It has been a bad year for fruit and fruit trees generally but by using our map to remind us we still managed to pick plenty of apples to store and crush into juice. Apple picking and cider making are quintessential autumnal activities and I look forward to these days each year.
We do offer a cropping service whereby, if people ask us, we will come and pick apples that they would otherwise not use.
Our friends Craig and Rachel, offered us the bulk of the apples on the trees in their garden; on tree was full of cookers and the other, a lovely knobbly old tree had delicious Coxian eaters.
That morning, with the enthusiastic help of the children, we had soon plucked about 40Kgs of apples, which in my book means only one thing, an afternoon of apple pressing.
This year I have invested in a small apple scratter, which Craig and I soon had clamped onto my battered old workmate.
One person chopping the apples and cutting out any bad bits (any parts that you would not like to eat but the skin and core is fine to leave in).
The next job was cranking the handle on the scratter and carefully feeding the hopper with more apples.
When the bucket was full enough, we then empty it into the press and the children turn the screw as far down as they can, before handing over to the strong arms of the adults.
The juice is collected in a bucket and I wanted 5 gallons of it because that is the size of my barrel.
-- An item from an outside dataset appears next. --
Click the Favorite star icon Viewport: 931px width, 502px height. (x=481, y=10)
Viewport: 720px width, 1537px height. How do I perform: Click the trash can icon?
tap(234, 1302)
That afternoon, after cleaning up all the equipment (we did achieve our goal); I cycled over to Shirley, where I had been invited to another sociable apple pressing.
Members of the Southampton Slow Club had deployed our fruit map in order to locate and pick a dustbin full of apples and hired a lovely big scratter and press from Ashurst Community Centre. I couldn't stay too long but they were a friendly bunch that were having great fun and making very rapid progress.